3月の丁度半ばを過ぎた今頃になって、やっと春らしい穏やかな天気が続くようになってきた。
毎年この季節を迎えると、やらなければならないことが一つ出てくる。
雑草取りだ。
本当によくこんな隙間から、僅かな水分や養分を吸収してここまで成長したものだと感心させられることが多い。
これから益々暖かくなるにつれて、その旺盛な繫殖力にはしばし驚かされることも…
先日、ふと目にした業界誌のコラムに興味を持って、読ませていただいた。
それは静岡大学農学部教授 稲垣氏の専門の「雑草学」についての、お話だった。
その中で、特に面白く読ませていただいた内容として、雑草のイメージとして「踏まれても踏まれても立ち上がる」という
ことは、専門家のなかでは事実ではないということらしい。
植物にとって最も大切なことは、花を咲かせ種を残すこと、だから踏まれても立ち上がろうとすることは
無駄な行いになるということだ。
つまり、踏まれながらも花を咲かせ、子孫を残すことにエネルギーを注ぐほうが合理的であるいう生き方だ。
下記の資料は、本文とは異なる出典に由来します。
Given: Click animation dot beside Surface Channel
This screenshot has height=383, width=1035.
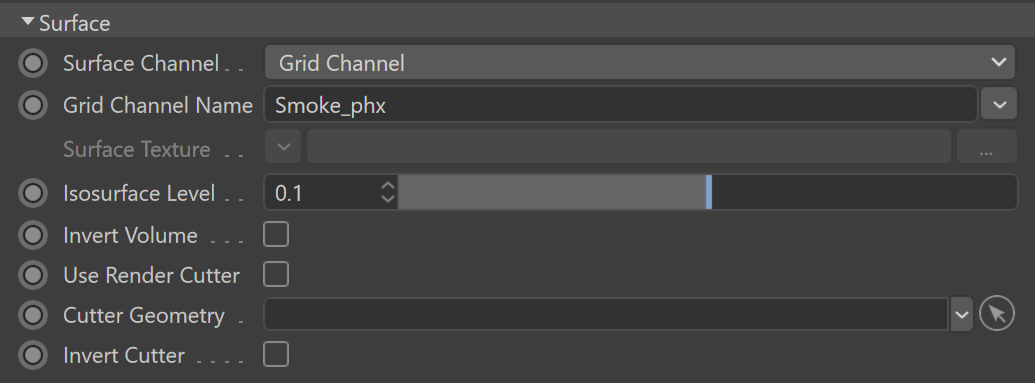Looking at the screenshot, I should click(x=33, y=63).
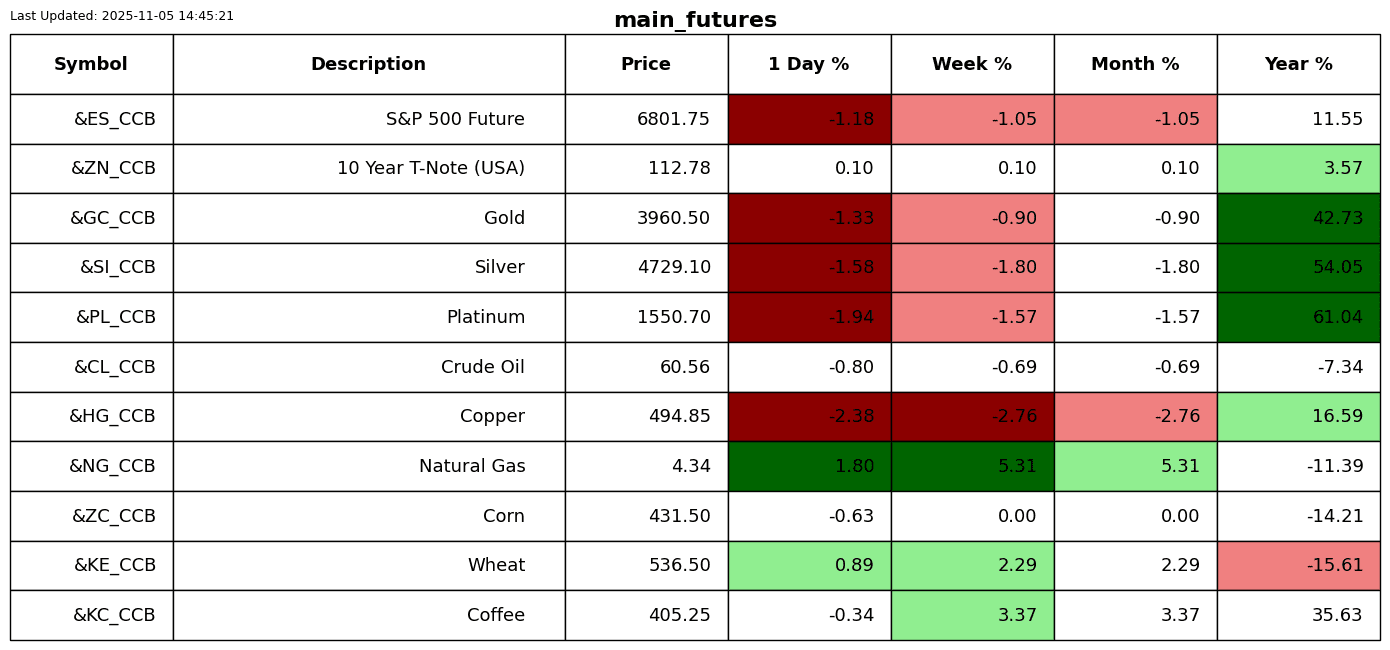Click the Coffee light green 3.37 week cell
Screen dimensions: 1390x650
(x=972, y=615)
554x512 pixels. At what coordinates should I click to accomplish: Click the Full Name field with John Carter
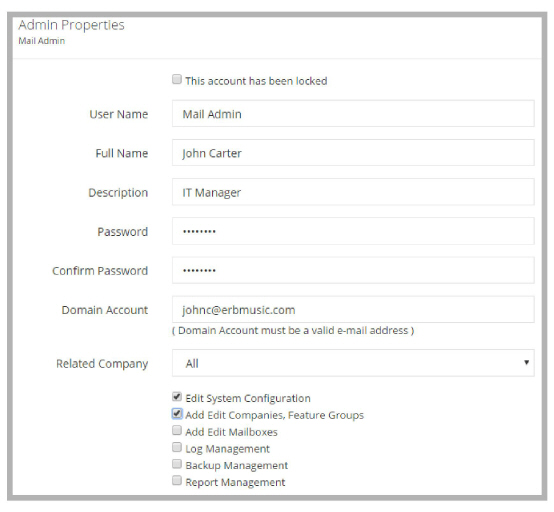tap(353, 153)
そして、専門家の間では、「雑草は弱い植物」とされている。
「弱い」というのは、「競争に弱い」ということらしい。
たしかに多くの種類の植物が生い茂っている林や森の中で、普段よく目にする「雑草」をあまり見かけない。
そこで彼らは自分たちよりも強い植物が生えることのできないような場所(道端や畑など)を選んで生えてくるのだといわれている。
そして本当の意味での「雑草魂」とは、大切なことは見失わない生き方であるということ。踏まれた雑草は立ち上がれないけれども、
子孫を残すところではぶれないというというところで、締めくくっておられた。
これからの季節、毎年のように繰り返される「雑草取り」も
今年は何かとまた違った思いで取り組んでいける気がした。